## TEXTE CITÉ
Tout comme vous, en cette période extra-ordinaire, je consulte plus que d’habitude les réseaux sociaux et j’ai vu passer à plusieurs reprises des messages disant que nous vivons une période d’intense combat entre l’ombre et la lumière et que la lumière allait vaincre. Euh… là je m’interroge, c’est quoi cette blague ?! A toutes celles et ceux qui sont dans ce « combat » et veulent voir la lumière triompher, je demande : « Êtes-vous sérieux, là ??? Que voulez-vous exactement voir émerger ? Imaginez-vous vraiment un monde sans ombre ? Autrement dit un jour où brille le soleil 24 heures sur 24, 365 jours par an ? Pensez-vous que la vie soit réellement possible dans de telles conditions ? » Ombre et lumière ne sont que les deux faces d’une seule et même réalité !
Bien sûr, moi aussi, comme beaucoup d’entre vous, j’aspire à un monde plus en paix, en harmonie, en équilibre et surtout plus équitable, mais en aucun cas je ne veux gagner un quelconque combat ! J’ai aussi mes parts d’ombre, tout comme mes côtés de lumière mais si je me mets à combattre mon ombre au lieu d’y plonger, de chercher à la connaître et voir ce que je peux transformer en moi et mettre en lumière, alors je ne suis qu’en lutte avec moi-même. Je vis un combat interne permanent et qu’ai-je alors à offrir aux autres, au monde ? Si ce n’est un déséquilibre et pour finir un champ de ruines !

## DONNÉES SOURCES
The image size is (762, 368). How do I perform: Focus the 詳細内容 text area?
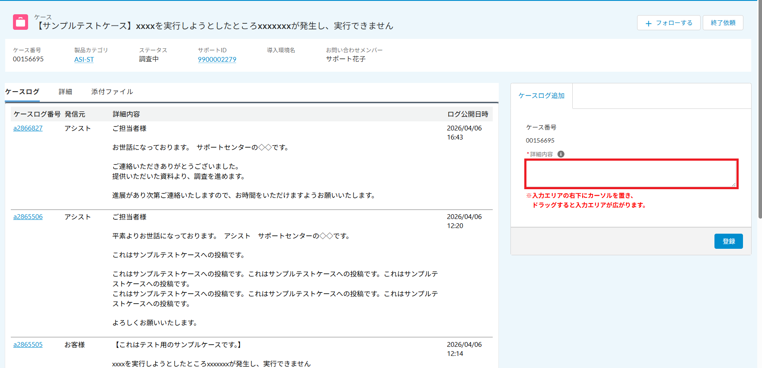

## CONSIGNES
(a) Réécrivez plus brièvement le paragraphe du texte sur l'ombre et la lumière qui commence par « Bien sûr, moi aussi », en gardant ses idées principales.
(b) Recopiez le passage du texte sur l'ombre et la lumière compris entre "Tout comme vous, en" et "même réalité !", ces deux bornes incluses.
Le listing reproduit ici provient d'une autre source.

## RÉSULTATS DE L'EXERCICE
(a) Comme beaucoup, j'aspire à un monde plus paisible, harmonieux, équilibré et surtout plus équitable, mais je ne veux gagner aucun combat. J'ai mes parts d'ombre comme mes côtés de lumière. Combattre mon ombre au lieu d'y plonger pour la connaître et transformer ce qui peut l'être, c'est lutter contre moi-même. Ce combat intérieur permanent n'offre aux autres et au monde qu'un déséquilibre et, pour finir, un champ de ruines.

(b)
Tout comme vous, en cette période extra-ordinaire, je consulte plus que d’habitude les réseaux sociaux et j’ai vu passer à plusieurs reprises des messages disant que nous vivons une période d’intense combat entre l’ombre et la lumière et que la lumière allait vaincre. Euh… là je m’interroge, c’est quoi cette blague ?! A toutes celles et ceux qui sont dans ce « combat » et veulent voir la lumière triompher, je demande : « Êtes-vous sérieux, là ??? Que voulez-vous exactement voir émerger ? Imaginez-vous vraiment un monde sans ombre ? Autrement dit un jour où brille le soleil 24 heures sur 24, 365 jours par an ? Pensez-vous que la vie soit réellement possible dans de telles conditions ? » Ombre et lumière ne sont que les deux faces d’une seule et même réalité !